La propiedad más imponente de todas se encuentra al final de una de las calles. Se trata de una vieja casona de ladrillo, una de las más antiguas de la zona. Al frente cuenta también con un amplio jardín con frondosos árboles que de alguna manera esconden buena parte de la señorial fachada. Detrás de la casa, el terreno se extiende profundamente en dirección a las colinas y a pesar de su dimensión, el inmenso bosque privado está completamente rodeado por un macizo e inexpugnable muro de piedra.

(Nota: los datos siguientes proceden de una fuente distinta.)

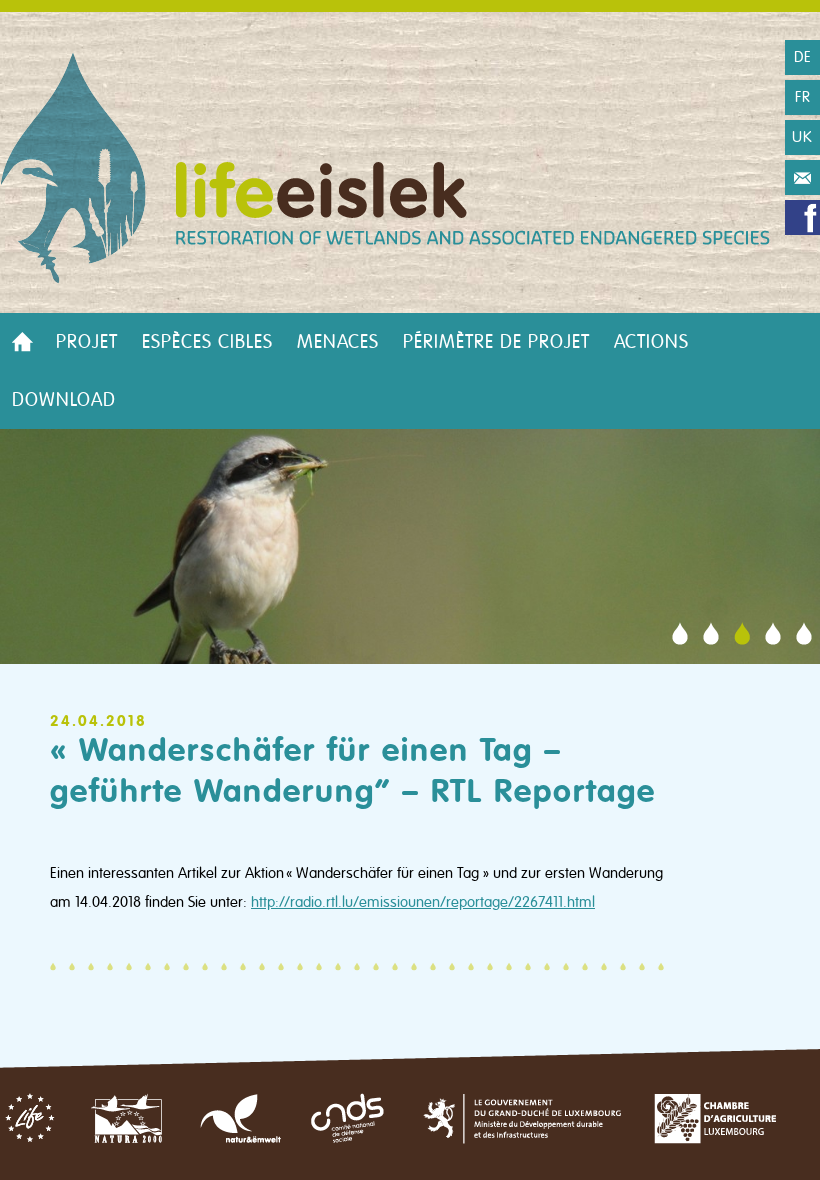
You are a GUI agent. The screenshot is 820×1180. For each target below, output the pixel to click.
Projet (87, 342)
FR (803, 97)
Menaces (338, 342)
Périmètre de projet (496, 342)
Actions (651, 342)
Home (22, 342)
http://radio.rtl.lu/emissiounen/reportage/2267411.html (423, 902)
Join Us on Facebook (802, 217)
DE (803, 57)
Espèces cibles (207, 342)
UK (802, 137)
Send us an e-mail (802, 177)
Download (64, 400)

Caminando alrededor del muro a cierta distancia pueden divisarse las copas de altos y viejos árboles. Su propietario es un hombrecito de mediana edad que heredó la casa de sus padres. Pero la propiedad ha pertenecido a la misma familia desde al menos tres generaciones y seguramente terminará con esta, ya que su actual dueño es viudo y nunca tuvo hijos. Tiene un nombre largo y de apellidos rimbombantes pero los vecinos lo llaman “el hombrecillo negro”, ya que es un hombre pálido, muy delgado y siempre va vestido de ese color (nunca abandonó el luto desde que murió su esposa a los pocos meses de haber contraído matrimonio). Aunque el hombrecillo negro es muy amable y educado, jamás se ha sabido que haya entablado amistad con alguno de los vecinos. Su existencia está rodeada de misterio ya que nadie sabe con certeza a qué se dedica o qué hace dentro de su fortaleza todo el día. Que se sepa, las únicas dos personas que tienen acceso a la casa son la vieja ama de llaves a la que se ve salir con paso lento y cabizbaja los fines de semana y el jardinero que también se ocupa de la limpieza de la casa.

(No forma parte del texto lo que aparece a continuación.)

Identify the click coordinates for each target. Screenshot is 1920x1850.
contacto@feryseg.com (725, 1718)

La residencia del hombrecillo negro es una atracción silenciosa del vecindario ya que nadie la conoce por dentro. Desde su fachada las altas ventanas están cubiertas por pesadas cortinas de terciopelo verde y su muro perimetral la hace ver como un elegante monasterio de clausura.

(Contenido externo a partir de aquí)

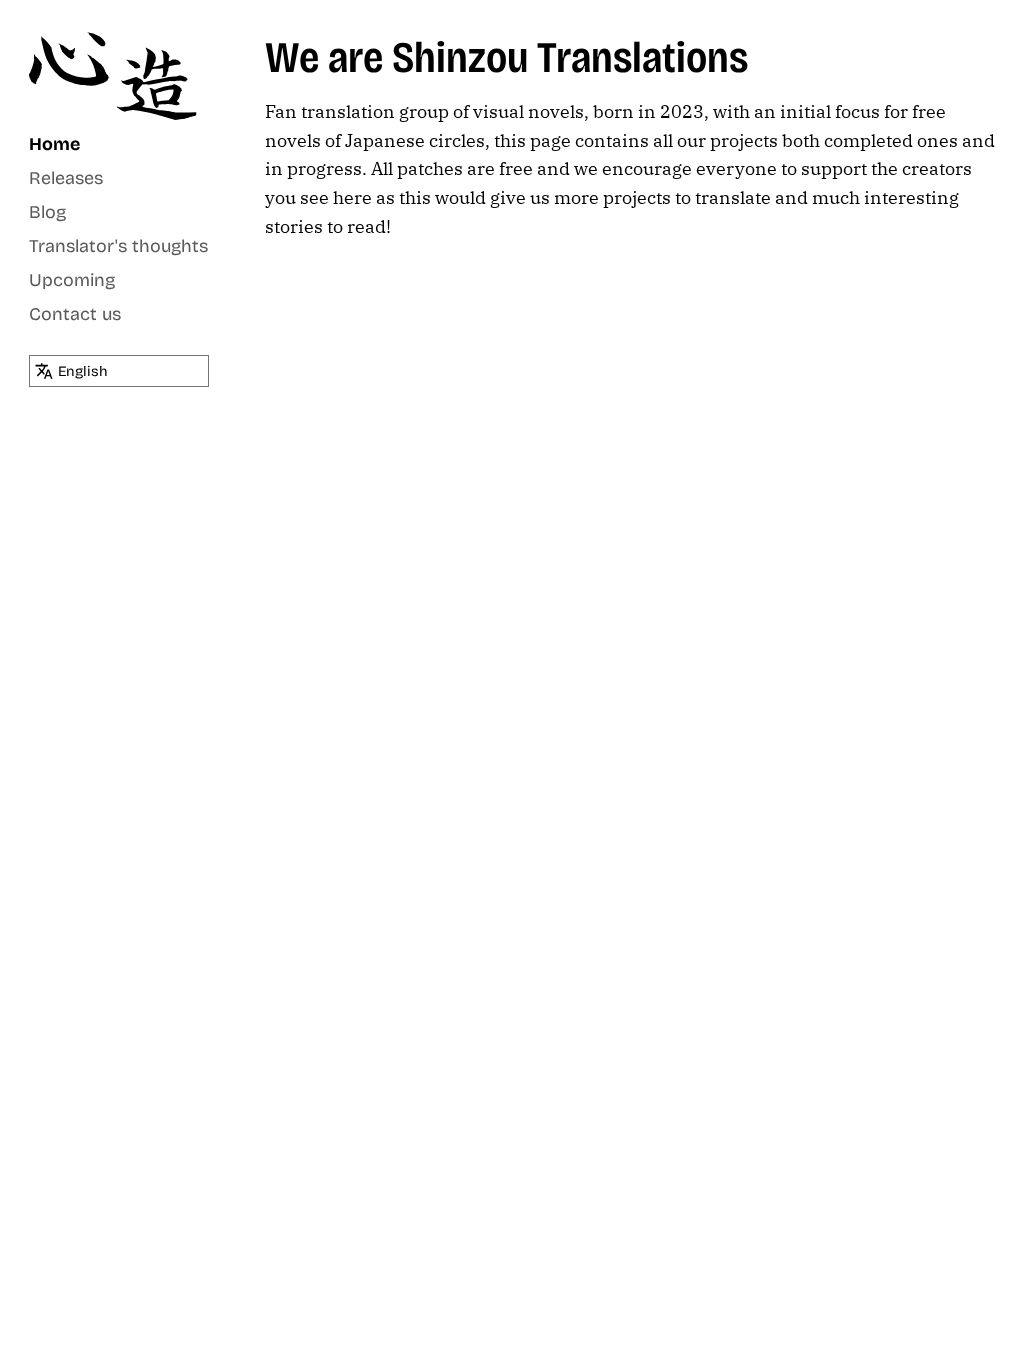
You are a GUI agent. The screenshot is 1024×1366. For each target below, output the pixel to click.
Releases (66, 178)
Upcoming (72, 280)
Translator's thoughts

El hombrecillo negro sale de su casa cada par de meses y solamente cuando comienza a oscurecer. Desde la ventana de alguna de las casas vecinas puede verse en esas ocasiones cómo al abrirse el portón de pesada forja, sale un auto negro de rancia elegancia conducido por él mismo. Si hay alguien en la calle que lo vea por casualidad y con curiosidad, él responde impasible inclinando suavemente la cabeza a manera de saludo.
Las ocasionales ausencias de su refugio duran varias horas. El hombrecillo negro regresa ya entrada la noche. Hace solamente una señal con las luces y al poco tiempo se abren los portones de hierro y el auto se adentra en la obscuridad como tragado por ella. Después de un buen rato y como sonando desde muy lejos, pueden escucharse constantes y secos golpes de piedra, los cuales pueden durar hasta el amanecer. Los golpes pueden escucharse a lo lejos durante semanas y hasta meses sin interrupción. Se detienen hasta que el hombrecillo negro sale nuevamente en uno de sus silenciosos paseos.
Pero nadie sabe con certeza qué es lo que hace allí dentro.
Entre los residentes del vecindario existen muchas versiones e historias sobre la vida del hombrecillo negro, sus esporádicas desapariciones, sobre sus actividades nocturnas y los lejanos golpes de piedra. No falta quien piense que el hombre enloqueció debido a la muerte de su esposa y a su soledad miserable. Otros creen que se trata simplemente de un ricachón excéntrico cuyas actividades secretas no le hacen daño a nadie. Pero más de alguno duda que se trate de un simple nostálgico, extravagante o loco. Podría tratarse de algo más serio y menos romántico.
El hombrecillo negro fue durante largos años un maestro de la discreción. Con su silenciosa amabilidad logró por mucho tiempo mantener alejados a los curiosos, aunque no faltaba que de vez en cuando algún chiquillo morboso intentara husmear a través de una ventana o del macizo portón de hierro intentando divisar alguna cosa. Pero la fachada de la casa con sus ventanas ciegas se negaba a dejar ver el más mínimo objeto o movimiento en alguna de las habitaciones. Solamente una luz un tanto mórbida iluminaba el vestíbulo de mármol que nunca se usaba.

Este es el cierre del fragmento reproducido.